• **WHAT THIS TASK INVOLVES**
In the listing below, start at the line containing "I will coord(494,1400)." and end after the line containing "click(x=896, y=220)". Set out those lines as a Markdown table with the columns Row and Line, leaving out any blank lines.

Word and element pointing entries

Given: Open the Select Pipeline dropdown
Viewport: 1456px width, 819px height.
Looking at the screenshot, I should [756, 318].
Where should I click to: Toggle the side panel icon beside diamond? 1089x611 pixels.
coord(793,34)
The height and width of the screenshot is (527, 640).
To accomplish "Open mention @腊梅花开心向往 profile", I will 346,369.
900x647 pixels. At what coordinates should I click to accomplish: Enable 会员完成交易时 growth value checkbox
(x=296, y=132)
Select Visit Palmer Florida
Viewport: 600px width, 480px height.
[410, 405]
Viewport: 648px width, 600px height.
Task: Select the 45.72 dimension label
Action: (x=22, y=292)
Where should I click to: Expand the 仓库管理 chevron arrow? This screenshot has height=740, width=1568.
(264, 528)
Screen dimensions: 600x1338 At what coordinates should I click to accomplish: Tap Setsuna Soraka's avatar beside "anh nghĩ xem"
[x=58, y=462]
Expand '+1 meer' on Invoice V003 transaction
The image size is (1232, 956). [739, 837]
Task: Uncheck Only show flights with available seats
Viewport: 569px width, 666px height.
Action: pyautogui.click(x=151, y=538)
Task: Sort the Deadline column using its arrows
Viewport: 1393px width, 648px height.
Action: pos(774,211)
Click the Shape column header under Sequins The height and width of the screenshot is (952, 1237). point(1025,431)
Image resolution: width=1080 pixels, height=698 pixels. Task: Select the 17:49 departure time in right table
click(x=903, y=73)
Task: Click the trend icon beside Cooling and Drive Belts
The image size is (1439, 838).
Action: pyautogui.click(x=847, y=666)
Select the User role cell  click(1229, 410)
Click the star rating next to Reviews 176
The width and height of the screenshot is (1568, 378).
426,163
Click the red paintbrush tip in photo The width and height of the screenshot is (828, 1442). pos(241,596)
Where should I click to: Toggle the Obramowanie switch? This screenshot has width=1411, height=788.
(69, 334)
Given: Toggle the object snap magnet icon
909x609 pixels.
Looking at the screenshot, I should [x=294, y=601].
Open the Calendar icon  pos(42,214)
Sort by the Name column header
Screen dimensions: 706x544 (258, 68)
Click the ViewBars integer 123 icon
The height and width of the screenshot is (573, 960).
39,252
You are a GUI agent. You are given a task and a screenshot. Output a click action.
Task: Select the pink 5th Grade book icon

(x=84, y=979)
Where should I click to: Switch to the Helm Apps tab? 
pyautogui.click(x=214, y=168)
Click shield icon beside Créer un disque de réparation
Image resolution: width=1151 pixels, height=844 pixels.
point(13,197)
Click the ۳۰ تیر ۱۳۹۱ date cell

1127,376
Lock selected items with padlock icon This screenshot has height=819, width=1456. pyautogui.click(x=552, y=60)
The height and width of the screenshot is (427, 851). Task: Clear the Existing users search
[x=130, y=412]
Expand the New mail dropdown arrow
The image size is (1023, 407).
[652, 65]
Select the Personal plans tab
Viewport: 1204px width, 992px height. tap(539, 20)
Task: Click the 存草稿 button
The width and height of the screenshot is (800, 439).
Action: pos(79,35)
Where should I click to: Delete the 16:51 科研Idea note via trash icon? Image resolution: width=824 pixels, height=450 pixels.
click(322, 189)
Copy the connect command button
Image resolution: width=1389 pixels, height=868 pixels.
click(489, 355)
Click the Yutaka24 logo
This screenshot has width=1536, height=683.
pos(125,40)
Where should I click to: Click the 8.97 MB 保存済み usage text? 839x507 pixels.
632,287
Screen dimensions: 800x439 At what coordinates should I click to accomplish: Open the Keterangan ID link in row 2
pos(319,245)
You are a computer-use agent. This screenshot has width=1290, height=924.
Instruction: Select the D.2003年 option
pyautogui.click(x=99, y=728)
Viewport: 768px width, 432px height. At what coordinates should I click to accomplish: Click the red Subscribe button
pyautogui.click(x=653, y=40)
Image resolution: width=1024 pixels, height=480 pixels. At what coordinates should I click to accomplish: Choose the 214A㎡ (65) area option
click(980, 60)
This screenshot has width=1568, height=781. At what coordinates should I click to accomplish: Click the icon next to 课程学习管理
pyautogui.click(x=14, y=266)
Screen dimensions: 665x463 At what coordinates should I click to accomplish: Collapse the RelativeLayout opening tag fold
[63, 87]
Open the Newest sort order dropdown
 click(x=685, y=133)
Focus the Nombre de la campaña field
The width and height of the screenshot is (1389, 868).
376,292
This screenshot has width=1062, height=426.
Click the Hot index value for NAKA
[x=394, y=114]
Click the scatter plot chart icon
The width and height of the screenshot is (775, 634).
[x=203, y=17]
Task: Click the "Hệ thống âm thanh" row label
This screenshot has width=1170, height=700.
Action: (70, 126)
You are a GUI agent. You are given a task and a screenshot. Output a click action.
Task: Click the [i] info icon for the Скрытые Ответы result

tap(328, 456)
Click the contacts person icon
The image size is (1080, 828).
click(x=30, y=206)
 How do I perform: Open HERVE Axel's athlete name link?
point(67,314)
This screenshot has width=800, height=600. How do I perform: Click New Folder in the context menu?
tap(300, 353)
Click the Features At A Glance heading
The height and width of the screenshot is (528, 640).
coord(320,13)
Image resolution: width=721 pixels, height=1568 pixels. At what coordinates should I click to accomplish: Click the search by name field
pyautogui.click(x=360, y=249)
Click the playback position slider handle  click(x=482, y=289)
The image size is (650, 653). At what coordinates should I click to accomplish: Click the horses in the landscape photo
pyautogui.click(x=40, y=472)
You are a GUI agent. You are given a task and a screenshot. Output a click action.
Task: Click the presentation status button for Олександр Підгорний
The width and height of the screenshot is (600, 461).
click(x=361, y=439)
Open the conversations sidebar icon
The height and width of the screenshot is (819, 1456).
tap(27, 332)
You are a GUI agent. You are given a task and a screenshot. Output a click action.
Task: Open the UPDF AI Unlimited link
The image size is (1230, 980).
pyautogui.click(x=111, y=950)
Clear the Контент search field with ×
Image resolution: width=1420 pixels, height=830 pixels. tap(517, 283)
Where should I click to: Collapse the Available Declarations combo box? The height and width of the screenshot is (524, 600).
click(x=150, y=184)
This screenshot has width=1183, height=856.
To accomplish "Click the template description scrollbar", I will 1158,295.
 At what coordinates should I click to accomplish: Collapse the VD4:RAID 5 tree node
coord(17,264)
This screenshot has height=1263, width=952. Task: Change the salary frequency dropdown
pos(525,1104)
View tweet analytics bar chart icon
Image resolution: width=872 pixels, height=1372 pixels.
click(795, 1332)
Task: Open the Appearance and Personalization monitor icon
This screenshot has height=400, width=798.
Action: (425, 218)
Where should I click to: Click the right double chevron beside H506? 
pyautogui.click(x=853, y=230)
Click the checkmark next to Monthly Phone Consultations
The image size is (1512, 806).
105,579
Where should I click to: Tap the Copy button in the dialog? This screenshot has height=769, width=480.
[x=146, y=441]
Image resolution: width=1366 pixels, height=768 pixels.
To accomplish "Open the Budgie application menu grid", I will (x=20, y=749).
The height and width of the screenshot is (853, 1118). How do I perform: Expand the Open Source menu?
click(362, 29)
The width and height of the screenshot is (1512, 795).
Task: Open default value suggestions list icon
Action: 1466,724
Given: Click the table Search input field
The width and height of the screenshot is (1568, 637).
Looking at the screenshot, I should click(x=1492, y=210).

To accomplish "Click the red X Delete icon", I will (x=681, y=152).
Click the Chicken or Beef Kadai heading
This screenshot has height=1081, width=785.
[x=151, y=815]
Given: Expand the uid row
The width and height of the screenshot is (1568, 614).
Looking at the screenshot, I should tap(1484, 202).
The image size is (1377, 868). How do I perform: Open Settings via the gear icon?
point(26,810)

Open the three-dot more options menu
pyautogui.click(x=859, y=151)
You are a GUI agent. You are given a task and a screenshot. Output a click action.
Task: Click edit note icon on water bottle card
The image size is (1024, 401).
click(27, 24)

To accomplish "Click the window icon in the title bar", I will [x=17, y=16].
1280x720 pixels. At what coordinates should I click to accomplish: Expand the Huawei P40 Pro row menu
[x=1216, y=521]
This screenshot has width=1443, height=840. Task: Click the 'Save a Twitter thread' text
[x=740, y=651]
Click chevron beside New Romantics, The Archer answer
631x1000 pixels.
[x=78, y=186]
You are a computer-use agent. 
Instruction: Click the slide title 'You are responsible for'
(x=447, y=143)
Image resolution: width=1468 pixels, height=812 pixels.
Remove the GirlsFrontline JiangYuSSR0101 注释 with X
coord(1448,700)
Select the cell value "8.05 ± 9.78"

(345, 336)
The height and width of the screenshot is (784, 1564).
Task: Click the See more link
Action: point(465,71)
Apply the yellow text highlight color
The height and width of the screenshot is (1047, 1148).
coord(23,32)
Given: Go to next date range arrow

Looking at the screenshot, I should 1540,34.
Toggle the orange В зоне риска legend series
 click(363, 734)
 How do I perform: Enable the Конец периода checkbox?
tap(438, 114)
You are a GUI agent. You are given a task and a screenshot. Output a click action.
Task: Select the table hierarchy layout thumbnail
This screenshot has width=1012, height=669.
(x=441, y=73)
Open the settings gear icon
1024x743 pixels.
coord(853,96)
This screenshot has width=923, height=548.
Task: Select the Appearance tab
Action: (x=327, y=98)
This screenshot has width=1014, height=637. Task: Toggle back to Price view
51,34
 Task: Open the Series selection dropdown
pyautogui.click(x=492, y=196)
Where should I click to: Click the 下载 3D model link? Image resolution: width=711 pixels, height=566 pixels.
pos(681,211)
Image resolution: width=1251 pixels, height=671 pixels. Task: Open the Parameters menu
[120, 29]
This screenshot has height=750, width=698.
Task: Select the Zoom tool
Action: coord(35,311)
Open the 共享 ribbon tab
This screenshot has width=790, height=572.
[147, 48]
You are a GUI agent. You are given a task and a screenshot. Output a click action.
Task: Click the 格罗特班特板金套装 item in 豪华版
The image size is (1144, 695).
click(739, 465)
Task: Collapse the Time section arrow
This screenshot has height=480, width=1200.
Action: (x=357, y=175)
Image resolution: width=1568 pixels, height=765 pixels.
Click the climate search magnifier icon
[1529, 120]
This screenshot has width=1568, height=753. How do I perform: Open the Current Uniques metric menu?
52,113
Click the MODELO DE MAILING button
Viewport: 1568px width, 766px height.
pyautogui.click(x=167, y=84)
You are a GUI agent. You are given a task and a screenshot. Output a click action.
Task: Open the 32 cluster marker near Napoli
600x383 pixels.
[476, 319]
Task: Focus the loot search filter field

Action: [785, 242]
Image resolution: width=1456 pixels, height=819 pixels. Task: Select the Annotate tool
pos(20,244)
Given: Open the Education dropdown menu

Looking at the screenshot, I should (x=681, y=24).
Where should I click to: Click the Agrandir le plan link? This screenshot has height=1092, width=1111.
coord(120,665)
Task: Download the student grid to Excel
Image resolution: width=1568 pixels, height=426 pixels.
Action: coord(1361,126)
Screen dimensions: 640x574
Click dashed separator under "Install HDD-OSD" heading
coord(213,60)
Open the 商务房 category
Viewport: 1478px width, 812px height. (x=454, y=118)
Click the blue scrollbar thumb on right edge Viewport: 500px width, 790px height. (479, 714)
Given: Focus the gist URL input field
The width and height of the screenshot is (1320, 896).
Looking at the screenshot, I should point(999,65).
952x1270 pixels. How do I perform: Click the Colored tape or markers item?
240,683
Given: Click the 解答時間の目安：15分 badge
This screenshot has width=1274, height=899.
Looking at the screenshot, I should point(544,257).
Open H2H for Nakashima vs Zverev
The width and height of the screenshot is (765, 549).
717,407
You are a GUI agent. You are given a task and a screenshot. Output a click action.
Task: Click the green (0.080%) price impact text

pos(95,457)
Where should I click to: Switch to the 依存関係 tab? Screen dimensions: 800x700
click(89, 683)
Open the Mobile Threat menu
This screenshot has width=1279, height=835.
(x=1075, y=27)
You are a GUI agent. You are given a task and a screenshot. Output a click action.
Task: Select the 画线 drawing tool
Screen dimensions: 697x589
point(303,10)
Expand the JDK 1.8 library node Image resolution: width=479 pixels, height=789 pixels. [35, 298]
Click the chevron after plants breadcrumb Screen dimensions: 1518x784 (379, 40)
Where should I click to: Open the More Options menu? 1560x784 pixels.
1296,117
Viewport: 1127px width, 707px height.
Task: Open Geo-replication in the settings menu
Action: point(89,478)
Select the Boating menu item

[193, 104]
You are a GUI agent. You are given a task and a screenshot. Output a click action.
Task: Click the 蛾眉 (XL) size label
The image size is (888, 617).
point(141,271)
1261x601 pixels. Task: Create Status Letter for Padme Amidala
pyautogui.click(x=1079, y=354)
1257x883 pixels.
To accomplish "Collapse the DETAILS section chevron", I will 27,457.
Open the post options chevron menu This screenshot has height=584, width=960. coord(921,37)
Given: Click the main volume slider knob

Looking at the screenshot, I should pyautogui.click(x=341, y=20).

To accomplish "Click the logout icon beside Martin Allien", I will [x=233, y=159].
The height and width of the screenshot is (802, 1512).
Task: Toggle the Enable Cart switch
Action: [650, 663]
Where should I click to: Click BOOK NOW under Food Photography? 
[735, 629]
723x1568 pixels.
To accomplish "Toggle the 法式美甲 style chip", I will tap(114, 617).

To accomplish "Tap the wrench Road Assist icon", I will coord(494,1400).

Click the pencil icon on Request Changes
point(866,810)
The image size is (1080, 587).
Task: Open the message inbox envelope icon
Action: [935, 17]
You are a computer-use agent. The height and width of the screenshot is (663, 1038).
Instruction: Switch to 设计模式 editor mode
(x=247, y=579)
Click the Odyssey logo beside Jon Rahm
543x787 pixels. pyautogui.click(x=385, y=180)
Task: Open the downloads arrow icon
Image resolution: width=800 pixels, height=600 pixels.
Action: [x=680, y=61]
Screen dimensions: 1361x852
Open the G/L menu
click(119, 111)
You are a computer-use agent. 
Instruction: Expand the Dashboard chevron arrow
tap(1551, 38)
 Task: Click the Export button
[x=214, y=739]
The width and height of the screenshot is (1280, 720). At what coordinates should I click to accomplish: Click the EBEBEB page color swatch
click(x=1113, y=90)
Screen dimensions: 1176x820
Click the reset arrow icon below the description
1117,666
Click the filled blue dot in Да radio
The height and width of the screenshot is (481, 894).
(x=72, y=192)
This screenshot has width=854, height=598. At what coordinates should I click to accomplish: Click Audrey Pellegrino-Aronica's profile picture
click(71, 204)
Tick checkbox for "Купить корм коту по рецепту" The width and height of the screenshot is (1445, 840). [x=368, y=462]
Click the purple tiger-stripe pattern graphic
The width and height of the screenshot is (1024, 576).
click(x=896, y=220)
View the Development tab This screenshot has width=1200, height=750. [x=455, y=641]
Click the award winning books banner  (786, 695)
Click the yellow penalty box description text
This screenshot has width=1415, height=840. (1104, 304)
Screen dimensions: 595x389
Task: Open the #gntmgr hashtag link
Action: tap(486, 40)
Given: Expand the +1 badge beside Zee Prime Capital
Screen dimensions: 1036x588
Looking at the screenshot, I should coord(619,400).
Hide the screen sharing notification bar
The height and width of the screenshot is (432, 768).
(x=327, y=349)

• **RESULT OF THIS TASK**
| Row | Line |
|---|---|
| 1 | To accomplish "Tap the wrench Road Assist icon", I will coord(494,1400). |
| 2 | Click the pencil icon on Request Changes |
| 3 | point(866,810) |
| 4 | The image size is (1080, 587). |
| 5 | Task: Open the message inbox envelope icon |
| 6 | Action: [935, 17] |
| 7 | You are a computer-use agent. The height and width of the screenshot is (663, 1038). |
| 8 | Instruction: Switch to 设计模式 editor mode |
| 9 | (x=247, y=579) |
| 10 | Click the Odyssey logo beside Jon Rahm |
| 11 | 543x787 pixels. pyautogui.click(x=385, y=180) |
| 12 | Task: Open the downloads arrow icon |
| 13 | Image resolution: width=800 pixels, height=600 pixels. |
| 14 | Action: [x=680, y=61] |
| 15 | Screen dimensions: 1361x852 |
| 16 | Open the G/L menu |
| 17 | click(119, 111) |
| 18 | You are a computer-use agent.  |
| 19 | Instruction: Expand the Dashboard chevron arrow |
| 20 | tap(1551, 38) |
| 21 |  Task: Click the Export button |
| 22 | [x=214, y=739] |
| 23 | The width and height of the screenshot is (1280, 720). At what coordinates should I click to accomplish: Click the EBEBEB page color swatch |
| 24 | click(x=1113, y=90) |
| 25 | Screen dimensions: 1176x820 |
| 26 | Click the reset arrow icon below the description |
| 27 | 1117,666 |
| 28 | Click the filled blue dot in Да radio |
| 29 | The height and width of the screenshot is (481, 894). |
| 30 | (x=72, y=192) |
| 31 | This screenshot has width=854, height=598. At what coordinates should I click to accomplish: Click Audrey Pellegrino-Aronica's profile picture |
| 32 | click(71, 204) |
| 33 | Tick checkbox for "Купить корм коту по рецепту" The width and height of the screenshot is (1445, 840). [x=368, y=462] |
| 34 | Click the purple tiger-stripe pattern graphic |
| 35 | The width and height of the screenshot is (1024, 576). |
| 36 | click(x=896, y=220) |